This exercise calls for duplicating every entry below exactly, without the images.

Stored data
☆ ☆ ☆ ☆ ☆
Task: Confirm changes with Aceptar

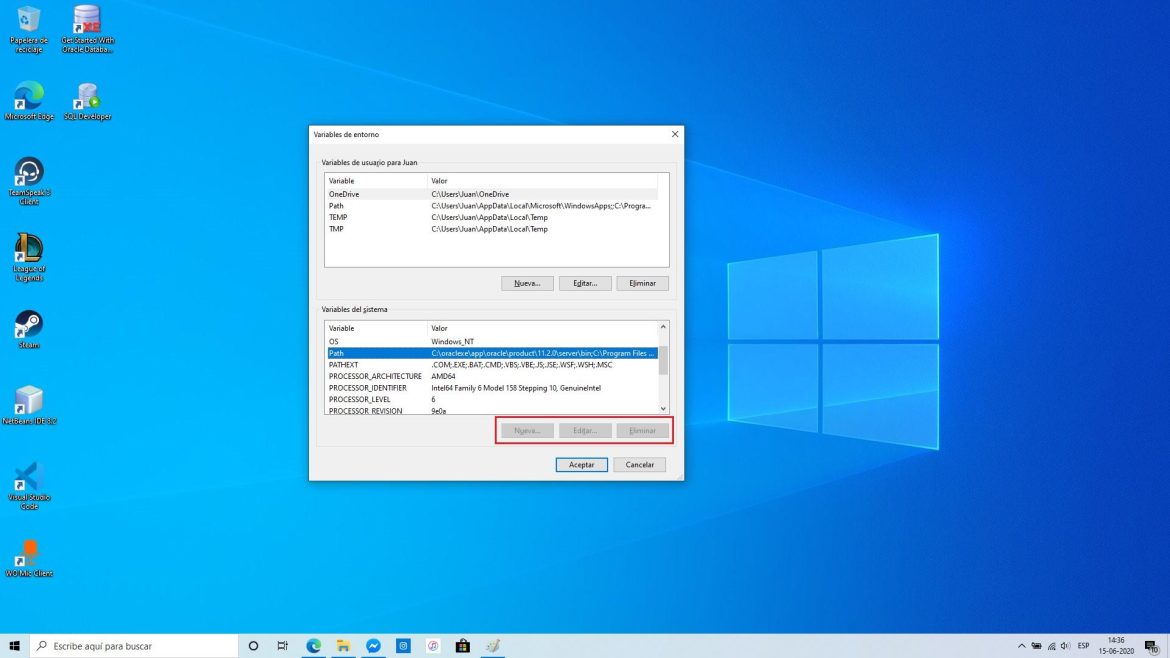Action: [x=581, y=464]
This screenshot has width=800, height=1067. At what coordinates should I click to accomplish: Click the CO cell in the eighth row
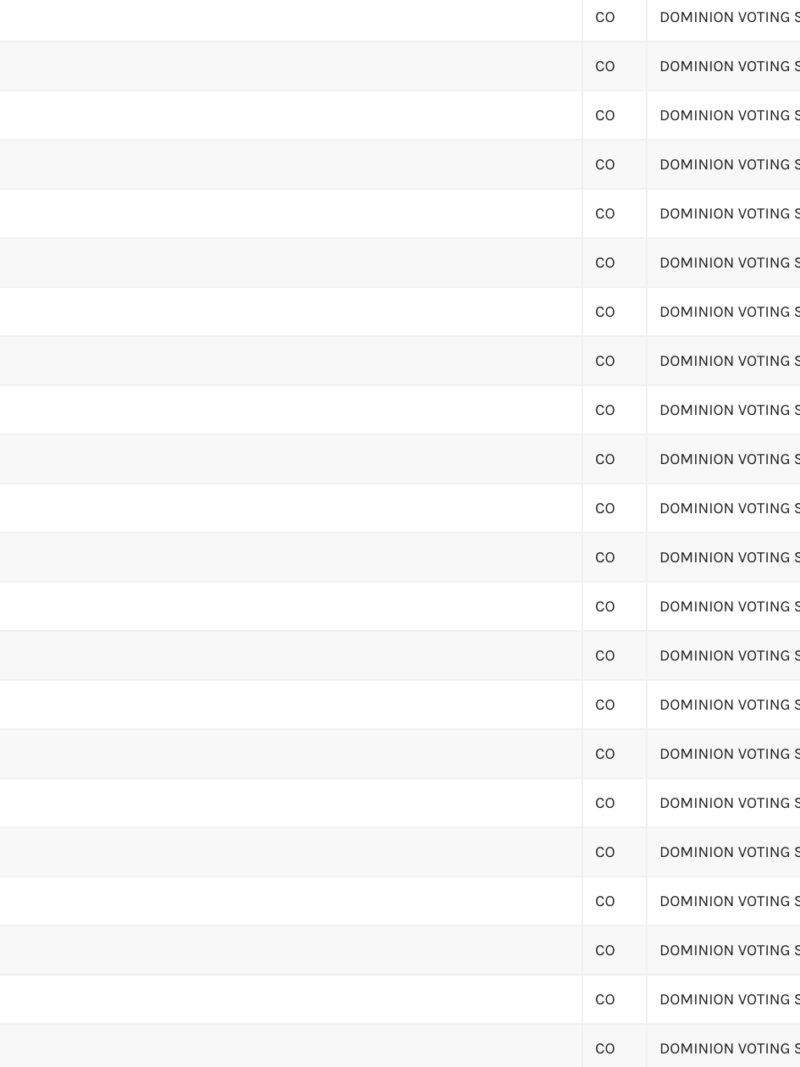point(604,360)
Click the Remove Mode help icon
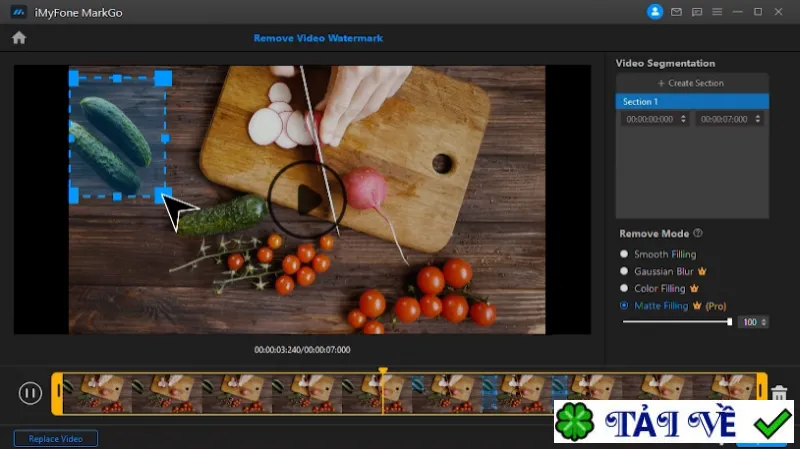Image resolution: width=800 pixels, height=449 pixels. click(x=698, y=233)
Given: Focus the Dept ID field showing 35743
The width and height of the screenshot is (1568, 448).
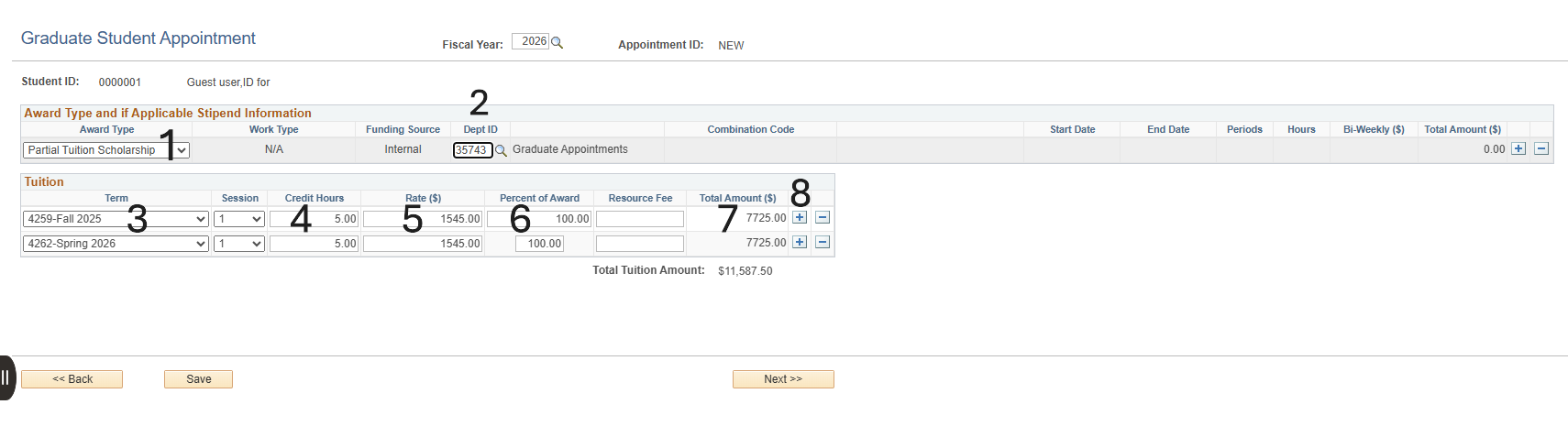Looking at the screenshot, I should pos(472,150).
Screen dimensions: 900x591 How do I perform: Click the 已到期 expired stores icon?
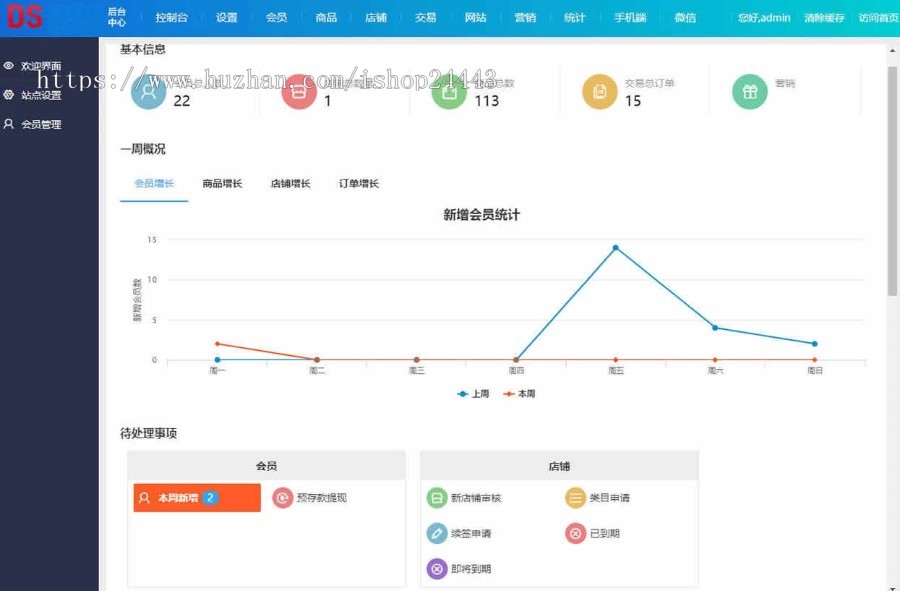click(x=575, y=533)
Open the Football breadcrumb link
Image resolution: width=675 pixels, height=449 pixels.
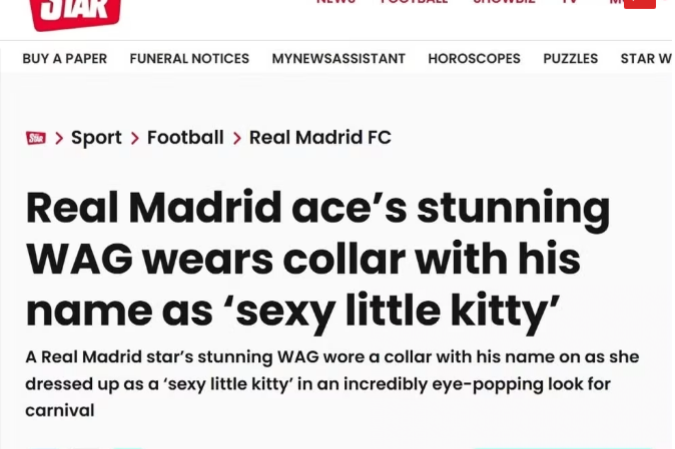[185, 138]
☆ ☆ ☆ ☆ ☆
### Your response
Task: Confirm changes with Aceptar

Action: [x=581, y=464]
This screenshot has width=800, height=1067. At what coordinates should I click to accomplish: Click the CO cell in the eighth row
point(604,360)
Click the Remove Mode help icon
Image resolution: width=800 pixels, height=449 pixels. click(x=698, y=233)
Given: Focus the Dept ID field showing 35743
The width and height of the screenshot is (1568, 448).
Looking at the screenshot, I should pos(472,150).
Screen dimensions: 900x591 How do I perform: Click the 已到期 expired stores icon?
click(x=575, y=533)
Open the Football breadcrumb link
Image resolution: width=675 pixels, height=449 pixels.
[185, 138]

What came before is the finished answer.